Hello there. I'm more of a lurker and have a quick question. I'm 11 weeks 1 day pregnant with my first baby. We had a m/c this past summer at about 6 weeks. Is anyone having a hard time enjoying and relaxing during this pregnancy because of a previous m/c. I feel like I'm on alert everytime I go to the bathroom and my DH and I are having a hard time letting ourselves be excited. We are just still so nervous. I'm hoping this changes when we hit the 2nd trimester. Anyway, just thought I'd check in and ask. Thanks!
Re: Success after M/C?
I had a m/c in May 2008 at 8 1/2 weeks. We got pregnant in July with our son, and I had a very strange calm during that pregnancy. Yes, I always checked after I wiped and would freak out if something didn't feel right, but I'd learned that no matter what you do you can't change the outcome.
This time I'm quite a bit more uppity. I know it all goes back to my first pregnancy being "unplanned" (we were on a break month) and this one being unexpected. It's just all in the associations I guess.
I just have to keep reminding myself that whatever is going to happen will happen, and to love my baby today. It's a lot better once you get out of the 1st tri - but if you've had good appts so far, I would just try to brush the fear off as much as possible and enjoy yourself!
I understand how you feel. We had a m/c last January @ 13 wks and I've been a nervous wreck this entire pregnancy. I've been having horrible nightmares every night. (that I have another m/c or deliver a stillborn, etc.) I keep hoping that once I get through the first tri, I'll relax. I have been able to enjoy the pregnancy but I'm terrified as well. I know it's completely out of my control, but that's hard for me...since I'm a control-freak.
I hope you find the peace that you're looking for soon. Just wanted you to know that you're not alone.
:::raises hand:::
I had a miscarriage after my first IVF. That was hard enough.
Then, I got pregnant with triplets with my second IVF (current pregnancy). I found out on Monday that we lost two of the babies (at almost 9 weeks after seeing their heartbeats 3 times). I am having a very hard time having faith that this pregnancy will remain viable as 66% of the babies I was originally carrying are now gone.
I would voice your concerns to you OB - hopefully they will be a bit more attentive and bring you in for appointments more frequently to calm your nerves.
My doctor (a high risk specialist) is seeing me every week until I am out of first tri just for peace of mind.
I am so sorry that you are dealing with this but and hoping/ praying everything goes well with this pregnancy for you!
I was exactly like this during my pregnancy with DD. I had a m/c before that and it was like I went through it all over again when I got pregnant again because it robbed me from enjoying DD's pregnancy. What worked for me was constantly reminding myself to just take it one day at a time.
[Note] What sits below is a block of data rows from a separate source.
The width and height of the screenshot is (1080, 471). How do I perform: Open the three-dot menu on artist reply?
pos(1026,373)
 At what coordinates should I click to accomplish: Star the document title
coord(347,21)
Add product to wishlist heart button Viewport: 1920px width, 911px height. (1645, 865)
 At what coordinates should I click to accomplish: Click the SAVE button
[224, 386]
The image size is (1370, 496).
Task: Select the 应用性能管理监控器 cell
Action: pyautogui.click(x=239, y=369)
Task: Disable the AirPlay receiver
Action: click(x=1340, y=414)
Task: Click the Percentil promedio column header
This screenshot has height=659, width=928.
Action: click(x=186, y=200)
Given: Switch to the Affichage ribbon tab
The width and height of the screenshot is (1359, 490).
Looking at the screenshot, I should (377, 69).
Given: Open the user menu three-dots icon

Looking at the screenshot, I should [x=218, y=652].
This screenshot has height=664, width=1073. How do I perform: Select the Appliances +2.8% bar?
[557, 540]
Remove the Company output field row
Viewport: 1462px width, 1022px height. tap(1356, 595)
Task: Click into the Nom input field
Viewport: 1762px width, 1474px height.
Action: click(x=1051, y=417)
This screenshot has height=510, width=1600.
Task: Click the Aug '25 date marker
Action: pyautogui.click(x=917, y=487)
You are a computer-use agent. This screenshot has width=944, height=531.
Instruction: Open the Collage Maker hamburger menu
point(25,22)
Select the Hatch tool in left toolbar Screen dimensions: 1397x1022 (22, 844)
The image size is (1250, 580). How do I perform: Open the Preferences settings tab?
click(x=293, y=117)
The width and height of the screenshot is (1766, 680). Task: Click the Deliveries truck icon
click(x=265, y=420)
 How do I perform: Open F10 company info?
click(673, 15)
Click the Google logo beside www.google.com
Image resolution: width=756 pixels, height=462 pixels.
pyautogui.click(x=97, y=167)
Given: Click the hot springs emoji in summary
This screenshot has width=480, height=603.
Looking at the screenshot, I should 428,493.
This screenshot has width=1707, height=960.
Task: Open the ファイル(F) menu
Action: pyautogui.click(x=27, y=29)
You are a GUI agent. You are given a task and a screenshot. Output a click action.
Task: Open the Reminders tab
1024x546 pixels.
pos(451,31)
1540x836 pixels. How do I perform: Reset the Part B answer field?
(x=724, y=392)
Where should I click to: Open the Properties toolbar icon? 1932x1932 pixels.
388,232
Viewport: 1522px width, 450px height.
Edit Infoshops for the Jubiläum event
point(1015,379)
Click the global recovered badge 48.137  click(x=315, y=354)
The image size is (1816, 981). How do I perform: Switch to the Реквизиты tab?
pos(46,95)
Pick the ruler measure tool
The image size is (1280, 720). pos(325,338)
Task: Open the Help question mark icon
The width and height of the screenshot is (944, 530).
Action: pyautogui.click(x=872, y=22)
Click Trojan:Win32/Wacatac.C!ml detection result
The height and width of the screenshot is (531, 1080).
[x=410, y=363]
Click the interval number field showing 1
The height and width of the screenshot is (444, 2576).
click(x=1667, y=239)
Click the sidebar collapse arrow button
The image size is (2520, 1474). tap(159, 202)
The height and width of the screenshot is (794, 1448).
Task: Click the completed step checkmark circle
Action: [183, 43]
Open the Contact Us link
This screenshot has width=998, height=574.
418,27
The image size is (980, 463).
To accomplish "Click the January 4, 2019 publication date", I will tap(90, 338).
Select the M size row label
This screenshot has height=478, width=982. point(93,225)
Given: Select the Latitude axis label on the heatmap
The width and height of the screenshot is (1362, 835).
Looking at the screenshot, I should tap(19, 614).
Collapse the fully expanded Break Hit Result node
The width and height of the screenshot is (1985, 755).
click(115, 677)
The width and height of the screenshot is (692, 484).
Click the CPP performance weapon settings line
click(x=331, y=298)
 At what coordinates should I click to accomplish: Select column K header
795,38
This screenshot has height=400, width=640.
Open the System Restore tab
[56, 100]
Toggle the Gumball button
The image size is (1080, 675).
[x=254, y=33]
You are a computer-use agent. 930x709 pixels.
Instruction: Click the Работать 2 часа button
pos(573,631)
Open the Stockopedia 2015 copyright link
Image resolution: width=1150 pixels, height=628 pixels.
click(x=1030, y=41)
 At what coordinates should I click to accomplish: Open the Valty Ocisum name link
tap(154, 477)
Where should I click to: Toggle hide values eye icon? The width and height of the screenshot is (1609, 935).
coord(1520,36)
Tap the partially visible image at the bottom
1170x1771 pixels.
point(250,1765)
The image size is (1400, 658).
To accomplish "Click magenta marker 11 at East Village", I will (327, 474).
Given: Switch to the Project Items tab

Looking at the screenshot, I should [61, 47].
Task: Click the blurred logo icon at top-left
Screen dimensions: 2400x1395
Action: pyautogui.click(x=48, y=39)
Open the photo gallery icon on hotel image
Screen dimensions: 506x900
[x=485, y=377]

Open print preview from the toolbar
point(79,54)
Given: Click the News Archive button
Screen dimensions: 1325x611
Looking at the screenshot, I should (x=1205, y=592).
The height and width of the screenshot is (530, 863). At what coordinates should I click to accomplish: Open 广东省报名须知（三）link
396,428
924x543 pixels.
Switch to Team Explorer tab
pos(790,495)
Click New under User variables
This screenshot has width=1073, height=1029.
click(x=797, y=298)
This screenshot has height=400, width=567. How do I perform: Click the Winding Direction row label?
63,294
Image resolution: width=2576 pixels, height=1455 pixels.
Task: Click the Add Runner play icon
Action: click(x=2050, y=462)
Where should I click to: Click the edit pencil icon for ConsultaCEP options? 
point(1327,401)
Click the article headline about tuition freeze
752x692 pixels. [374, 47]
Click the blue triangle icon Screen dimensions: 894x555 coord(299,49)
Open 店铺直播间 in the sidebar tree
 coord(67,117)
Be happy for everyday that you're pregnant. I didn't read ahead in the baby books, I didn't skip ahead and lurk on other trimester boards, I really lived in the moment and appreciated each day that I was still pregnant.
The worrying didn't really stop for me after the first tri, but I did probably get better at putting it in perspective. Each trimester brings new risks and new worries (at least for me!).
Good luck and congratulations - you've already made it a lot further than last time, so that's great and something you should be really, really happy about.
M/C 9/21/09 | M/C 12/24/09 | BFP 1/23/10
Madeline Rey DOB 9/30/10
TTC # 2 Jan 2013
BFP 3/12/13 | EDD 11/18/13
It's a GIRL! Lydia Marie!
I had a M/C in Aug ('09). We went in for our first appt, u/s and it was twins, but no heartbeat for either.
I just got a BFP today! So, I only have about 8 hours of experience, but I am ecstatic. My husband and I both have been talking and trying not to get too excited yet... but on the other hand, I think I need to enjoy it.
Totally normal feelings. I had two losses before I got pregnant with my daughter. I was unable to enjoy my pregnancy for a long time and was only able to begin to bond with it after I found out the sex. I was worried all the way up to the end that something would go wrong.
I experienced one more loss after I had my daughter and before I got pregnant this time. This time, I am a bit more optimistic and happy though probably not as much as I would have been had I never had a loss. I still worry but really try to focus on all that is going right with the pregnancy.
Definitely normal feelings. We miscarried last August... And right now I am about 2 weeks shy of where I was when we miscarried... If I can get through the next 2 or 3 weeks, I think I'll feel better, but as of right now, it is really scary to think that anything could happen.
I actually started spotting a few days ago. (That's how our miscarriage started) so I've been extra cautious. But I know that what ever happens, happens, and there is nothing I can do about it. Until then, I am trying to stay calm and collected.
Hope you can get to a point where you can feel calm and collected.